The provision of the barrier tape constitutes a simple additional step in the overall cable manufacturing process. Since the tape is flexible and easily pliable it can be conveniently wrapped over the outer conductor. The flexible nature of the tape also insures that flexibility of the overall cable assembly is retained. Virtually any good flame retardant polymeric material can be used for forming the external jacket. However, it is preferable that the external jacket material be non-halogenated, self-extinguishing and of low dielectric loss. These properties are particularly advantageous in radiating cables. Jacket material possessing the above characteristics is commercially available from the General Electric Company under the trade name "NORYL-PX 1766".
Referring now to FIG. 2, there is shown a preferred embodiment of the flame retardant radiating cable according to this invention. This embodiment is identical to the one disclosed in FIG. 1 except for the provision of a secondary layer of barrier tape 5A wrapped over the primary layer of tape 5 which is wound directly over the outer conductor 3. The secondary layer 5A is composed- of the same barrier tape material described above in connection with FIG. 1 and is preferably wrapped with a 50% overlap. The layer 5A functions to supplement the action of the primary layer 5 in sealing the radiating apertures 4, thereby imparting increased flame retardancy without substantially affecting the transmission properties or flexibility of the cable.
It should be noted that the provision of the barrier tape on the outside of the outer conductor provides distinct advantages over wrapping the tape directly onto the dielectric core. The latter arrangement results in substantial loss of gripping action between the outer conductor and the dielectric because of the presence of the layer of tape therebetween and creates the possibility of relative lateral displacement. In addition, it is likely that the corrugation process itself and/or the subsequent milling operation for the radiation apertures will perforate or otherwise damage the barrier tape, thereby defeating the purpose of containing the dielectric material. Tests have revealed that wrapping the barrier tape onto the outer conductor results in a lower dielectric loss contribution and least affects the transmission characteristics of the cable while providing increased resistance to flame propagation; such cables have been found to conform to the IEEE-383 standard when used with outer jackets made of a lower grade fire-resistant material than would be possible with the tape wrapped onto the dielectric layer.

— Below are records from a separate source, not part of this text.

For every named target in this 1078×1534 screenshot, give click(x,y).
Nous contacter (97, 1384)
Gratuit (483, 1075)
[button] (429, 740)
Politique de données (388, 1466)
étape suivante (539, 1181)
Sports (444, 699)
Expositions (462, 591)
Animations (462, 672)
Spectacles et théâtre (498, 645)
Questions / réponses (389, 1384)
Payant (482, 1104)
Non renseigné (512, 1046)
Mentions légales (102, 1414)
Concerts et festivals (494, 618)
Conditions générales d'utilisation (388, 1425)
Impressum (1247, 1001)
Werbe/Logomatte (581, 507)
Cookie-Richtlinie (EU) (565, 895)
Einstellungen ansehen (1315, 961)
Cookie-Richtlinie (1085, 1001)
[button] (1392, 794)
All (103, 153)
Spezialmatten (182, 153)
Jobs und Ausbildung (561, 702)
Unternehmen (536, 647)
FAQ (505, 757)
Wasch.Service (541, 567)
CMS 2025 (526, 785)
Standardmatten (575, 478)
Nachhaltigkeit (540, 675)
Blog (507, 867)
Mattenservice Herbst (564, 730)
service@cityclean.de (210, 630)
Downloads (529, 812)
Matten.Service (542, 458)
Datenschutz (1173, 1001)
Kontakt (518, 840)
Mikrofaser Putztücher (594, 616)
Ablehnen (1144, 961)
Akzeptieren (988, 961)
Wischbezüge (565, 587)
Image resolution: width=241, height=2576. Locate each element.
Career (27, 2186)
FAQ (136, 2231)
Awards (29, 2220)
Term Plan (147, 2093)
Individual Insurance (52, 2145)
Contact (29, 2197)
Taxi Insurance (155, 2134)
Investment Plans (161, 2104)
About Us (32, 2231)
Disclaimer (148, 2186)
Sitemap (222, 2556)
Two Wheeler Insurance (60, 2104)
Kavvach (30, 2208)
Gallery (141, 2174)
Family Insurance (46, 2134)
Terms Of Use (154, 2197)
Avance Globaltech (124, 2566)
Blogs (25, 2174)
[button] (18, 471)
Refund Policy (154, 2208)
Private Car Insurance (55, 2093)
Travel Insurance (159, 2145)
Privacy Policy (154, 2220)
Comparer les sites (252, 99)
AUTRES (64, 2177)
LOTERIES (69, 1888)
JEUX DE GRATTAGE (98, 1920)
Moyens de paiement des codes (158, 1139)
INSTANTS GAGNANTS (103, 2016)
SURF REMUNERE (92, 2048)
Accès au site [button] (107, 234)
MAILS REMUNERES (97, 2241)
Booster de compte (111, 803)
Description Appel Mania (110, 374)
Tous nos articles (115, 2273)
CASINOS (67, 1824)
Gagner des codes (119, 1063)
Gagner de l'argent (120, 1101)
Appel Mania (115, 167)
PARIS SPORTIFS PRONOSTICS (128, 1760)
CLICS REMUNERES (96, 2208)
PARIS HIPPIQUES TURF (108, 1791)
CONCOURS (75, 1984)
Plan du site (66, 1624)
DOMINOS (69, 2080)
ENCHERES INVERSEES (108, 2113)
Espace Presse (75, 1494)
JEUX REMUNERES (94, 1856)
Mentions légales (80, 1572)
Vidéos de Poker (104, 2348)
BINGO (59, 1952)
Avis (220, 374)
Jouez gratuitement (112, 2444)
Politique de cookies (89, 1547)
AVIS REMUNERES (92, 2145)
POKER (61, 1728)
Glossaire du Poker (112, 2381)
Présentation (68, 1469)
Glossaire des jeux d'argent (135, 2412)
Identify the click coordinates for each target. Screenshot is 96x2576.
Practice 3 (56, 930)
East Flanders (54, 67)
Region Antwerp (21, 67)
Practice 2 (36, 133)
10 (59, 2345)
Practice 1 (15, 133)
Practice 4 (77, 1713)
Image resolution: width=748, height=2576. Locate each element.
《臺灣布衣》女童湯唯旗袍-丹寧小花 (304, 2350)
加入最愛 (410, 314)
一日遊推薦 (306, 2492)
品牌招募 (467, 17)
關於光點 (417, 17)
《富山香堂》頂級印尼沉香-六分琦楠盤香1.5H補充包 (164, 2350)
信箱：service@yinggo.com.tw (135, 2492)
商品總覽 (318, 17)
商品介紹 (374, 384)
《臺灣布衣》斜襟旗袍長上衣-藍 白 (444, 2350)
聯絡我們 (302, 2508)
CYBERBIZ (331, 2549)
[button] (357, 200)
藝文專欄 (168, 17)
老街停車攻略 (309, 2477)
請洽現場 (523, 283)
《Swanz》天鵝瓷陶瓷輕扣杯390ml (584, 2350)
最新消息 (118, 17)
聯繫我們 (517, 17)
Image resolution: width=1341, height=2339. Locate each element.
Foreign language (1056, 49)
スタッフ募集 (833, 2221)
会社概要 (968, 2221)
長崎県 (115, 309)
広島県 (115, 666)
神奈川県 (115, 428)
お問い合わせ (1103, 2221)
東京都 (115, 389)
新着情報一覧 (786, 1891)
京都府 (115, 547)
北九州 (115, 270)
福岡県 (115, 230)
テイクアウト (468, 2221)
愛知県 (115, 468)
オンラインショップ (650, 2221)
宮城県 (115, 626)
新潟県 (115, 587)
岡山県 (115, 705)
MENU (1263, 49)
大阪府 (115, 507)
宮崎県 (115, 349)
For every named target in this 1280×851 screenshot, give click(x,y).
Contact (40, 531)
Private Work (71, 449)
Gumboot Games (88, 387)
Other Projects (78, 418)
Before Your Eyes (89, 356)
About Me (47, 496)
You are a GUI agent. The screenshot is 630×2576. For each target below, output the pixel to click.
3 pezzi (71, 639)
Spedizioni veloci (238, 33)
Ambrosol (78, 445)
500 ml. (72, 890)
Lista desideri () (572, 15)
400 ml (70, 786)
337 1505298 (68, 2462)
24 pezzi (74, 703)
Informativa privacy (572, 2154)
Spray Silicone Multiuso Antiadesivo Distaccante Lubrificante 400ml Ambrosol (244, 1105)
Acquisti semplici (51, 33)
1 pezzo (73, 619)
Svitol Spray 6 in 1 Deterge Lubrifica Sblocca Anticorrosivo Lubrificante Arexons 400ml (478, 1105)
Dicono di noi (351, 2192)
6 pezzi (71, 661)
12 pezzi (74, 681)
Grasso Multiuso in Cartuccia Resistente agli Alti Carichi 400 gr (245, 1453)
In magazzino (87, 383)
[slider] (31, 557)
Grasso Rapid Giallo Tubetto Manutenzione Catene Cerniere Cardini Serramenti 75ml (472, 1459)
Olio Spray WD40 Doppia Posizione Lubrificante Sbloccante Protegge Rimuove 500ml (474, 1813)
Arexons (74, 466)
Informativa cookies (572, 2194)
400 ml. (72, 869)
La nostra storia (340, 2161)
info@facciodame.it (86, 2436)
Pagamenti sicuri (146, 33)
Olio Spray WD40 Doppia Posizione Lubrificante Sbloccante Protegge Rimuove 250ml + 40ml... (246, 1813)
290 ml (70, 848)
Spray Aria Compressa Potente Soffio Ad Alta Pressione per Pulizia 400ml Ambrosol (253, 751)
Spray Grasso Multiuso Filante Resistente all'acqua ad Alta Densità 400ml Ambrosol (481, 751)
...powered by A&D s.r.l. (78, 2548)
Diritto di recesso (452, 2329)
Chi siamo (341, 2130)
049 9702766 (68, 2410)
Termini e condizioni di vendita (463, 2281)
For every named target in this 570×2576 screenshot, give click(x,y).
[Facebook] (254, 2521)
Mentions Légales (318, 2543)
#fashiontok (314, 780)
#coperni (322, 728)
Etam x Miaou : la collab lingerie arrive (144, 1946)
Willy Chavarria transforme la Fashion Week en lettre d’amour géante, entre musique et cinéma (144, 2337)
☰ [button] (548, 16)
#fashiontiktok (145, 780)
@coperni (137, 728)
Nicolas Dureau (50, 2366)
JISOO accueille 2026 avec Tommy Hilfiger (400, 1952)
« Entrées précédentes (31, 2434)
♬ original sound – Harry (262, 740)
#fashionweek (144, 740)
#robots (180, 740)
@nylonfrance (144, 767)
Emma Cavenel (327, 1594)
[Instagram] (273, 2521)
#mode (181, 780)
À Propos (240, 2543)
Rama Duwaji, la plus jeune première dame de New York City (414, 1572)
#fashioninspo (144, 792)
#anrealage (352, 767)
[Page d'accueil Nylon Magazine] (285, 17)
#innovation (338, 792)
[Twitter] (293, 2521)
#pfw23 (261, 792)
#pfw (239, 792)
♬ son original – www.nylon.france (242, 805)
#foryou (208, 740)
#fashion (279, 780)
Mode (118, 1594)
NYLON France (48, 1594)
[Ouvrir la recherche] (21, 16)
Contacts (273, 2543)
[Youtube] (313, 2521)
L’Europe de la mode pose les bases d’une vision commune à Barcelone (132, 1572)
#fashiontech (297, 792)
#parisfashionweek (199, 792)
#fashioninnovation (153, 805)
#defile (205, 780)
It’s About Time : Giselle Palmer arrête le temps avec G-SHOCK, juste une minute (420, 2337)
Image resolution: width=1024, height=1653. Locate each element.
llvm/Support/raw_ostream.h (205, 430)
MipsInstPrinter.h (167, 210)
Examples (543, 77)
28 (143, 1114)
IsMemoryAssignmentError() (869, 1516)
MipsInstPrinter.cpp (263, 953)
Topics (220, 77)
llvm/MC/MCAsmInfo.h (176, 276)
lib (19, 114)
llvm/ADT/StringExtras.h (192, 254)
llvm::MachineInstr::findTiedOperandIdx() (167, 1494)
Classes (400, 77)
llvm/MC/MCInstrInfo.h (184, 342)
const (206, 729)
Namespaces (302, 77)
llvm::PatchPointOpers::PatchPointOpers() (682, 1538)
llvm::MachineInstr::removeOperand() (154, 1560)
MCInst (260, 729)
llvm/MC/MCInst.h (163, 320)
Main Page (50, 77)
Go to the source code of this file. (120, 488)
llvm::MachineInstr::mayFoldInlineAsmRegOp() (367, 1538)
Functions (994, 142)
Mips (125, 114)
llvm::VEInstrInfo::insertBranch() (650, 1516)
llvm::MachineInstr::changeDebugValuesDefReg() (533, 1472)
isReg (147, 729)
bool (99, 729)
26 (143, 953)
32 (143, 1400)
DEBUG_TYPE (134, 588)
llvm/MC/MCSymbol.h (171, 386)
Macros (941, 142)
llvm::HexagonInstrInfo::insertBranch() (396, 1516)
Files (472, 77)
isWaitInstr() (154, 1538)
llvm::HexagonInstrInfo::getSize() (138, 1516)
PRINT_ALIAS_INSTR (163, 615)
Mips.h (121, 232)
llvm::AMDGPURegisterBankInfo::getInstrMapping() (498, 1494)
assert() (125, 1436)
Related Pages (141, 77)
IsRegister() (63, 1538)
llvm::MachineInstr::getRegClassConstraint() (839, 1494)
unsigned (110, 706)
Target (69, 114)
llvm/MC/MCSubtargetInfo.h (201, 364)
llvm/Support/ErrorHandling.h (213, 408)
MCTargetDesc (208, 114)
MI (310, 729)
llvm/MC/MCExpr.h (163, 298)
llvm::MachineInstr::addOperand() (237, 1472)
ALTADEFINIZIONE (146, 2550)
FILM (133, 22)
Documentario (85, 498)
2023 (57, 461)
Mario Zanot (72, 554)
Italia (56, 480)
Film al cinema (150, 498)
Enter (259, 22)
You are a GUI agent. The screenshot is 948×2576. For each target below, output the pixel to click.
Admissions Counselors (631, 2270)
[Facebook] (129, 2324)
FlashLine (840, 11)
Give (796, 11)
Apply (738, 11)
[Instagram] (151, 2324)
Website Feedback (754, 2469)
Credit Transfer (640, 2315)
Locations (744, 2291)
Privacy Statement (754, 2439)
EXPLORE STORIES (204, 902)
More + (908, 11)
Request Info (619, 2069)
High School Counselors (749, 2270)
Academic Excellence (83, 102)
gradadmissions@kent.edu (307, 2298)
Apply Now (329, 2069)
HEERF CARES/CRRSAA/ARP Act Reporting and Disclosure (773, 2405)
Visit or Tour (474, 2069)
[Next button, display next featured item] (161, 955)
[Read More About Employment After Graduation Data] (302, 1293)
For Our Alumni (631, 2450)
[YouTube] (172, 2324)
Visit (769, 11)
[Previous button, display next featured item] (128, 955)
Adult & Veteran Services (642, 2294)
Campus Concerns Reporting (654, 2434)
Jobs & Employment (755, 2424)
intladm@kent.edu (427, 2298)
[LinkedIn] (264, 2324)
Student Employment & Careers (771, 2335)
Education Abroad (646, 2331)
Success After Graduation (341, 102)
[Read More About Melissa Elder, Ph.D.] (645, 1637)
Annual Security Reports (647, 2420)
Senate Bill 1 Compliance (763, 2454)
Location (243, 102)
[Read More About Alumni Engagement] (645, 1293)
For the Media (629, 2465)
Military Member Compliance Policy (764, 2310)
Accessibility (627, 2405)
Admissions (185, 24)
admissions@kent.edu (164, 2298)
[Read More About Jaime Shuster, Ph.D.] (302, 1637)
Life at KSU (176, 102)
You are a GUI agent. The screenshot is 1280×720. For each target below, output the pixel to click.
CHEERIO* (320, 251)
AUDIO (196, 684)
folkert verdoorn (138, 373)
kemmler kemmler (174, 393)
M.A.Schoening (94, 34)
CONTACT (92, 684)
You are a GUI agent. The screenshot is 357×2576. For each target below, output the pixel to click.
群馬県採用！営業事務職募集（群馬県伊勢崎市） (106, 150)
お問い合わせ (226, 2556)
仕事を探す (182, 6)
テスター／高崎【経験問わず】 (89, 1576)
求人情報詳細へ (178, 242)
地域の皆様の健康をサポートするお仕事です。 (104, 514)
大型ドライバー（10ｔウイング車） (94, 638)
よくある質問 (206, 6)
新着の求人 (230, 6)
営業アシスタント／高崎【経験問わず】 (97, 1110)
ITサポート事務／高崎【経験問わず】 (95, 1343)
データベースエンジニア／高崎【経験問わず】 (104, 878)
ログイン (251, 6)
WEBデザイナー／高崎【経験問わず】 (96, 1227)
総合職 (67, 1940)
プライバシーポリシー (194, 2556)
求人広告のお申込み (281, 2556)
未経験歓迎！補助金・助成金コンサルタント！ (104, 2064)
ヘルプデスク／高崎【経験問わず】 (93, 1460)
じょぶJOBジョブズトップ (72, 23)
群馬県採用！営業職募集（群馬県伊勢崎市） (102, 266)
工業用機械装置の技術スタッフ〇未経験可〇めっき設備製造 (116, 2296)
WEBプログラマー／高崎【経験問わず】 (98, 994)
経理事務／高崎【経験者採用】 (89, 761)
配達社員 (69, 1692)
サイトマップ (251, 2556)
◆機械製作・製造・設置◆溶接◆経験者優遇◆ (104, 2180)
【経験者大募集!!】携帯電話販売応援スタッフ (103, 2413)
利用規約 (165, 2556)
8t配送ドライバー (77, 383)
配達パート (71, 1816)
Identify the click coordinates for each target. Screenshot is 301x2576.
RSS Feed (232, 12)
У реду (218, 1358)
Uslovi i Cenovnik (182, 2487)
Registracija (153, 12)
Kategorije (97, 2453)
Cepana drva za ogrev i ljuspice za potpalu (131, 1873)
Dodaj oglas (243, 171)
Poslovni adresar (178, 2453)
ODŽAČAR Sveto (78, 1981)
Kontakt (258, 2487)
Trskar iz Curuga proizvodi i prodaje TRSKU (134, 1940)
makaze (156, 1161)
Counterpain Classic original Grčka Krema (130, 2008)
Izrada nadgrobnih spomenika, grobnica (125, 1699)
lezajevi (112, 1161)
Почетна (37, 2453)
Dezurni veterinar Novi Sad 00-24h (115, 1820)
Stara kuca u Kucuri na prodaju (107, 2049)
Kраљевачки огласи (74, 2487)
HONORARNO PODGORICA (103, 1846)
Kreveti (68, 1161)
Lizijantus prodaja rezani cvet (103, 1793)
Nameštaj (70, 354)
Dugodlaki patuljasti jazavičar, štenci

Radiating cables embodying the applicants, invention as set forth in the foregoing description have been consistently successful when subjected to vertical tray flame tests prescribed under Standard UL 1581 from Underwriters Laboratories Inc. This standard conforms to the well known IEEE-383 flame test, which is being increasingly required in radiating cable applications. The applicants are unaware of any commercially available radiating cables of the foam dielectric type which are capable of passing this test, except those in which both the core and the outer jacket are cross-linked.
From the foregoing, it is apparent that the applicants' invention provides a radiating cable of the foam dielectric type with significantly improved flame retardancy without the accompanying loss of economy or degradation in electrical characteristics that results from the conventional use of cross-linked polymer material for the dielectric layer and/or the protective external jacket. Radiating cables formed in accordance with this invention do not propagate flames, are easily manufactured according to conventional procedures, and are conveniently installed by virtue of their superior flexibility.